Spectacular Ceres images deepen mystery of dwarf planet's geology

Photos of the dwarf planet Ceres got up close and personal, and scientists were surprised by what the images reveal – and what they don't. 

Courtesy of NASA/JPL-Caltech/UCLA/ASI/INAF
This map shows a portion of the northern hemisphere of Ceres with neutron counting data acquired by the gamma ray and neutron detector (GRaND) instrument aboard NASA's Dawn spacecraft.

Scientists with NASA's Dawn mission released closeup photos of Ceres on Tuesday at the Lunar and Planetary Science Conference in Texas. 

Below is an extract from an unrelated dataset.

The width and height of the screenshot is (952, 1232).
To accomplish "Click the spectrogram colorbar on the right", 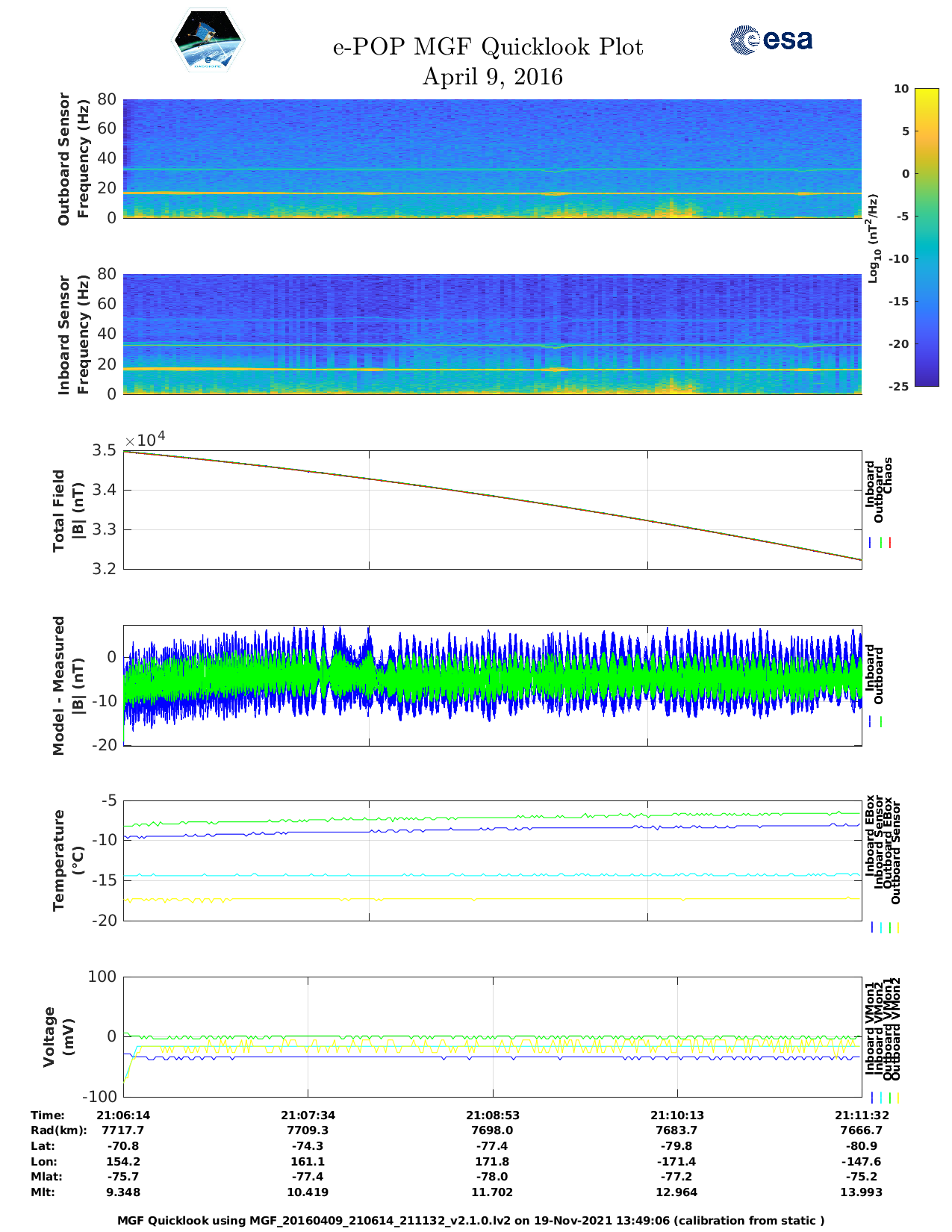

Low-orbit images of the dwarf planet located in the asteroid belt between Mars and Jupiter were highly anticipated because of what they could potentially say about the Occator Crater. Bright spots on Ceres have perplexed scientists since NASA’s Dawn mission sent images of them back last year. And measuring 57 miles across and 2.5 miles deep, Occator Crater holds the brightest area on the entire planet. 

The new images taken 240 miles from Ceres’ surface – Dawn’s lowest-altitude orbit – did not disappoint. An enhanced color map of Ceres reveals a geologically complex surface. 

“Although impact processes dominate the surface geology on Ceres, we have identified specific color variations on the surface indicating material alterations that are due to a complex interaction of the impact process and the subsurface composition,” Ralf Jaumann, of the German Aerospace Center in Berlin, says in a NASA blog post. “Additionally, this gives evidence for a subsurface layer enriched in ice and volatiles.”

Surprisingly, big impact basins – such as ones like Occator Crater – are actually rather rare on the dwarf planet. This is surprising because based on the solar system’s collision history, craters as big as Occator should be dispersed over Ceres' surface. 

“We must think that those craters formed, and then they got erased,” Simone Marchi of the Southwest Research Institute told National Geographic. “The question is, How can you erase all those large craters?” 

And Occator itself is proving to be unique. The latest images show a dome in a pit within the crater’s bright center, surrounded by fractures.   

“The intricate geometry of the crater interior suggests geologic activity in the recent past, but we will need to complete detailed geologic mapping of the crater in order to test hypotheses for its formation,” explains Jaumann in NASA’s press release. 

Along with “highlighting the diversity of surface materials and their relationships to surface morphology,” Dawn’s lowest-altitude orbit also collected more detailed data on Ceres’ neutron count and Oxo Crater, a young feature on Ceres where water has been detected.

“Before Dawn began its intensive observations of Ceres last year, Occator Crater looked to be one large bright area,” says Dr. Jaumann. “Now, with the latest close views, we can see complex features that provide new mysteries to investigate.” 

The latest images prove that Occator continues to elude scientists, and the lack of other big craters add to Ceres's mystery.